**Work request**
Give an exact copy of the line that has "Task: Click the Free Wi-Fi label" and of every line below it, through the last, with nothing else.

(Records for this task Opens)

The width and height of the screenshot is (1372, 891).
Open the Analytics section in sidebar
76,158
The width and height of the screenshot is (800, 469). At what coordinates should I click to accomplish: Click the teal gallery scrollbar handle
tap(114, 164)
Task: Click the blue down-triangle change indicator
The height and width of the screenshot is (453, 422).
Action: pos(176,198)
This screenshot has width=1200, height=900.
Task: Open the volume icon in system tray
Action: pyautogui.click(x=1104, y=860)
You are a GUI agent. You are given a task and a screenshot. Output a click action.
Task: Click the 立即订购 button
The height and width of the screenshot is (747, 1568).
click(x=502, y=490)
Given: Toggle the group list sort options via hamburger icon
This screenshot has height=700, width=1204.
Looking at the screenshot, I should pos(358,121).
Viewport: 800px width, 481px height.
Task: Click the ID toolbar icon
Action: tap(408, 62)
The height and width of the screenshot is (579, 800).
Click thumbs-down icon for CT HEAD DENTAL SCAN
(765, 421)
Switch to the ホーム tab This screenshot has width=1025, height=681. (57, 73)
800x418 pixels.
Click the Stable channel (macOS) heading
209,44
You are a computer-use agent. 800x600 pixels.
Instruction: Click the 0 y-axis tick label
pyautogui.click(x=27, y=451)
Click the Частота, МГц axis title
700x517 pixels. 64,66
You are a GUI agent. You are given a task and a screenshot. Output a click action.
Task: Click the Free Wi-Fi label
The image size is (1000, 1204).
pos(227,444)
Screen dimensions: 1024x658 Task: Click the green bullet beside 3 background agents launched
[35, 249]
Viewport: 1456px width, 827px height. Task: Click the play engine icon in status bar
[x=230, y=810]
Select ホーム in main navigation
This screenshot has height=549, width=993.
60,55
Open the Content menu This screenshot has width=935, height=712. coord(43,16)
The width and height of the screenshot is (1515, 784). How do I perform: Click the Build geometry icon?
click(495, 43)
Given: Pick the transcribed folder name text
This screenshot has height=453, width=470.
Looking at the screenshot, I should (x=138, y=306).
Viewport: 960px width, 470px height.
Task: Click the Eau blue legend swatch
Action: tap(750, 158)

(Records for this task Closes)

**Response area**
Task: Click the Free Wi-Fi label
The image size is (1000, 1204).
pos(227,444)
Screen dimensions: 1024x658 Task: Click the green bullet beside 3 background agents launched
[35, 249]
Viewport: 1456px width, 827px height. Task: Click the play engine icon in status bar
[x=230, y=810]
Select ホーム in main navigation
This screenshot has height=549, width=993.
60,55
Open the Content menu This screenshot has width=935, height=712. coord(43,16)
The width and height of the screenshot is (1515, 784). How do I perform: Click the Build geometry icon?
click(495, 43)
Given: Pick the transcribed folder name text
This screenshot has height=453, width=470.
Looking at the screenshot, I should (x=138, y=306).
Viewport: 960px width, 470px height.
Task: Click the Eau blue legend swatch
Action: tap(750, 158)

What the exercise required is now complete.